« L’hydrogène est ce qui arrive quand les ingénieurs et les économistes ne communiquent pas entre eux » : premier vol d’essai à l’hydrogène en 2026

Airbus souhaite effectuer un premier vol d’essai avec un moteur à hydrogène en 2026. Cependant, le vol à l’hydrogène se heurte encore à de sérieux obstacles.

On estime que le transport aérien est responsable d’au moins 2% des émissions mondiales de CO2. Les constructeurs d’avions et les compagnies aériennes recherchent donc fébrilement des moyens de réaliser des vols plus écologiques.

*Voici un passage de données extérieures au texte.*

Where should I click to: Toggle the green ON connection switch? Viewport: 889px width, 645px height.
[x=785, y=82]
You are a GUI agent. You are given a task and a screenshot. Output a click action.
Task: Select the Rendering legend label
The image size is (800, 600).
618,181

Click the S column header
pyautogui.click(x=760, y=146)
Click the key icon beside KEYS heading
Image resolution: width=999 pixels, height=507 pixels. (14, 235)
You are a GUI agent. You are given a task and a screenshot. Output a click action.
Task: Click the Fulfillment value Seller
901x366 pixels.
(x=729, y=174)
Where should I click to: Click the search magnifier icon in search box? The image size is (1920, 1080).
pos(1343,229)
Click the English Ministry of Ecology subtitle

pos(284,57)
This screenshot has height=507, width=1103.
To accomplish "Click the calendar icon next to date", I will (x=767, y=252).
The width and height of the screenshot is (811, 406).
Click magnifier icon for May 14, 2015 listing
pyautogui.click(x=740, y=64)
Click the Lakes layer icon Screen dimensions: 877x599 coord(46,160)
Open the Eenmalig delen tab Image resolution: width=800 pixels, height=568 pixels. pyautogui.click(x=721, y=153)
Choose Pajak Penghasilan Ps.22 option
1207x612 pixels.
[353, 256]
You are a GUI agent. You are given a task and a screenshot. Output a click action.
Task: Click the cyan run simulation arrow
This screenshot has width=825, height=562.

Le constructeur aéronautique européen Airbus s’intéresse de près à l’hydrogène comme futur carburant pour les vols. Pour ce faire, Airbus s’associe au motoriste CFM International, une coentreprise entre General Electric et la société française Safran.

Dans un communiqué de presse publié mardi, Airbus a annoncé que l’entreprise prévoyait d’effectuer le premier vol d’essai avec un moteur à hydrogène à bord d’un A380 modifié d’ici 2026. Les avions à hydrogène devraient alors devenir une réalité commerciale d’ici 2035.

Mais dans quelle mesure ces plans sont-ils réalistes ? Le scénario d’un moteur à hydrogène à bord d’un avion pose en effet un certain nombre de problèmes.

Les problèmes du vol à l’hydrogène

Le plus grand défi pour l’utilisation de l’hydrogène comme carburant est qu’il a besoin d’un grand nombre d’équipements lourds à bord de l’avion. En conséquence, les avions pourront probablement transporter moins de passagers et de marchandises à l’avenir, déclare Richard Aboulafia, directeur de la société de conseil Aerodynamic Advisory, à la chaîne économique CNBC.

Ce serait également la raison pour laquelle Airbus a choisi le modèle A380 pour le vol d’essai. L’A380, avec sa longueur de 73 mètres et sa hauteur de 24 mètres, est le plus grand avion de passagers au monde. L’avion aurait suffisamment d’espace à bord pour les applications de l’hydrogène. « L’hydrogène est ce qui arrive quand les ingénieurs et les économistes ne communiquent pas », conclut Aboulafia.

« Seulement pour les petites unités »

Le concurrent Boeing se concentrera sur d’autres formes de carburant renouvelable en raison des problèmes liés à l’hydrogène. Le PDG de Boeing, Dave Calhoun, a déclaré l’année dernière qu’il ne s’attendait pas non plus à ce que l’hydrogène fonctionne à grande échelle avant 2050. « Cela ne fonctionnera que pour les petites unités », estime le vétéran de l’aviation.